==== Quoted passage ====
Very close to the top of the list of things I’ve been loving lately: blueberries, milled flax seeds and super viscous sunflower seed butter. Basically, it’s the ultimate breakfast.
Also on the list of things I love: spending time with Dan (duh) and making easy dinners.
Tonight, we were debating what to do for dinner. Go out? His hall? Uhh… Cereal? Ultimately we settled on the never-fail option of pizza! His was basic sautéed mushrooms, pepperoni, pizza sauce and cheese. Her’s was creamy Swiss cheese, baked apples, a little cheddar and honey drizzled on top.
Dan was questioning my sanity, but my pizza was seriously good!
(Longer than usual) Friday Fragments:
This semester, one of the classes I am in is “media and ethics,” which is a requirement for the journalism school. For this class, we look at various ethical dilemmas that we may face as journalists.
==== Information given ====
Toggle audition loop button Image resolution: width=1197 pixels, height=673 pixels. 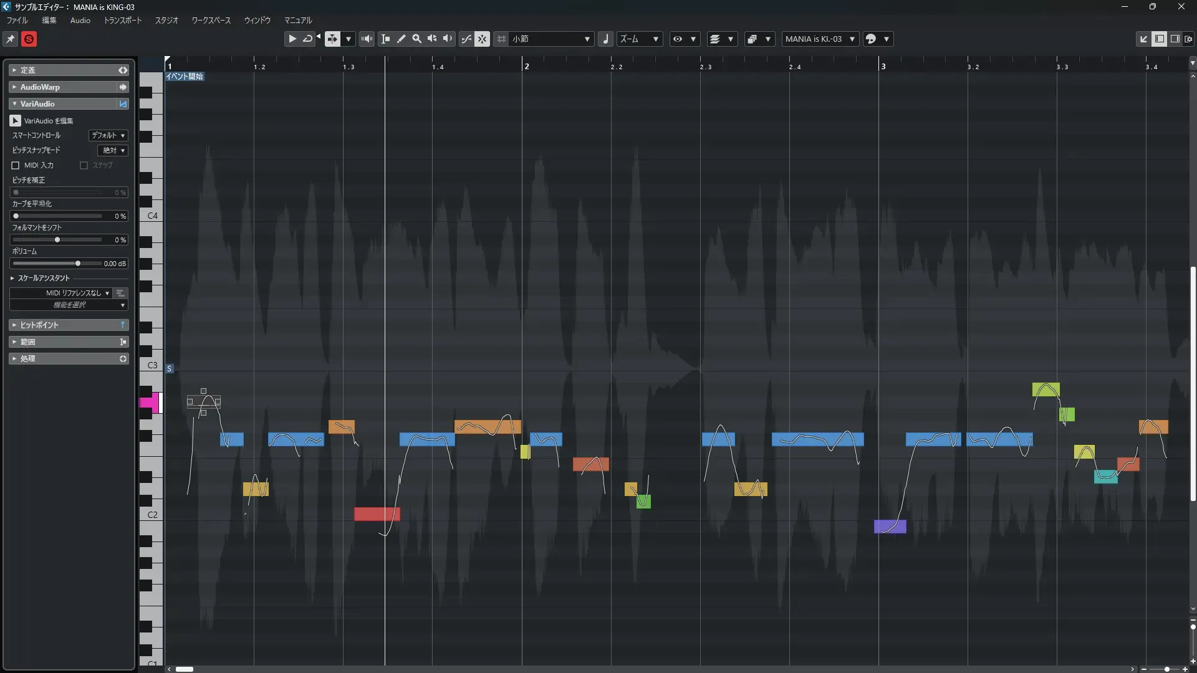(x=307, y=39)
====
==== Information given ====
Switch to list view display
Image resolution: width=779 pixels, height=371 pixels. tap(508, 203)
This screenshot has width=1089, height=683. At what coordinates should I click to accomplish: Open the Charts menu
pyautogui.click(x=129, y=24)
====
▸ Short problem 1
Answer these questions about the blog post:
(a) Which three things make up what the blog post calls the ultimate breakfast?
(b) What was on Dan's pizza?
(c) Which school requires the "media and ethics" class?
▸ Short problem 2
Can you swap "mushrooms" for "peppers" in a stretch of the blog post? Begin at the words "Tonight, we were" and stop after "face as journalists.".
▸ Short problem 3
What comes next in the blog post about breakfast, a pizza dinner and a media ethics class? Write the next part, picking up after its last sentence.

▸ Written response 1
(a) Blueberries, milled flax seeds, and super viscous sunflower seed butter.
(b) Basic sautéed mushrooms, pepperoni, pizza sauce, and cheese.
(c) The journalism school.

▸ Written response 2
Tonight, we were debating what to do for dinner. Go out? His hall? Uhh… Cereal? Ultimately we settled on the never-fail option of pizza! His was basic sautéed peppers, pepperoni, pizza sauce and cheese. Her’s was creamy Swiss cheese, baked apples, a little cheddar and honey drizzled on top.
Dan was questioning my sanity, but my pizza was seriously good!
(Longer than usual) Friday Fragments:
This semester, one of the classes I am in is “media and ethics,” which is a requirement for the journalism school. For this class, we look at various ethical dilemmas that we may face as journalists.

▸ Written response 3
For a classic example of a dilemma: Joe knows his father committed a crime. Should he tell the truth by turning his father in to the police? Or, should Joe remain loyal to his father by keeping the secret? Essentially, this is all about choosing truth or choosing loyalty.
By requiring this class, the objective is that we students will be so experienced at making ethically based decisions that they will soon be second nature. I knew the class has been successful when I was faced with somewhat of a dilemma today…
On the front page of today’s University Daily Kansan — the student newspaper that I have previously held management positions with — was a story about getting more color in your diet. Good idea, right? I mean, I’m all for increasing the nutritional variety that students consume.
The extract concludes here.